• **Text provided**

As the TV news coverage intensifies over the weekend, Möhring - now a wealthy architect and the father of two children in a far away town with trusting wife Claudia Michelsen - suspects that Thomsen might be behind the killing and travels to see him. He finds him tending the same apartment complex and is surprised by the warmth of his welcome. However, he feels too uncomfortable to remain in his dingy flat and retreats rapidly to his hotel room, where he is unable to resist watching his favourite child porn film, which Thomsen had given him on DVD.
The remorse at succumbing to urges he had sought to suppress force Möhring to pay a guilty visit to Sass on the pretext of looking for a new house in the area. However, Klaussner has warned her that the killer would make himself known and she hands his business card to Blomberg, who pays Michelsen a visit to make a shocking discover on her husband's computer. This development leads to Böwe being called away from interviewing Thomsen as part of check on local men who had owned a red car back in 1986. But, even though Möhring's lake-plunge suicide convinces Stokowski that he has found his culprit, Blomberg is not convinced.

• **Supplied information**
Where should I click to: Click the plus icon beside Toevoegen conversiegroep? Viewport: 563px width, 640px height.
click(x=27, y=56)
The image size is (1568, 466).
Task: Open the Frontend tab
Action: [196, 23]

---

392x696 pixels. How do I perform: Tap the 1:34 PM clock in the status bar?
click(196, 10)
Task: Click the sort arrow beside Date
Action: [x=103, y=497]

• **To do**
From the plot summary, set down word for word the passage starting with "The remorse at" and going on through "is not convinced.".

• **Output of the task**
The remorse at succumbing to urges he had sought to suppress force Möhring to pay a guilty visit to Sass on the pretext of looking for a new house in the area. However, Klaussner has warned her that the killer would make himself known and she hands his business card to Blomberg, who pays Michelsen a visit to make a shocking discover on her husband's computer. This development leads to Böwe being called away from interviewing Thomsen as part of check on local men who had owned a red car back in 1986. But, even though Möhring's lake-plunge suicide convinces Stokowski that he has found his culprit, Blomberg is not convinced.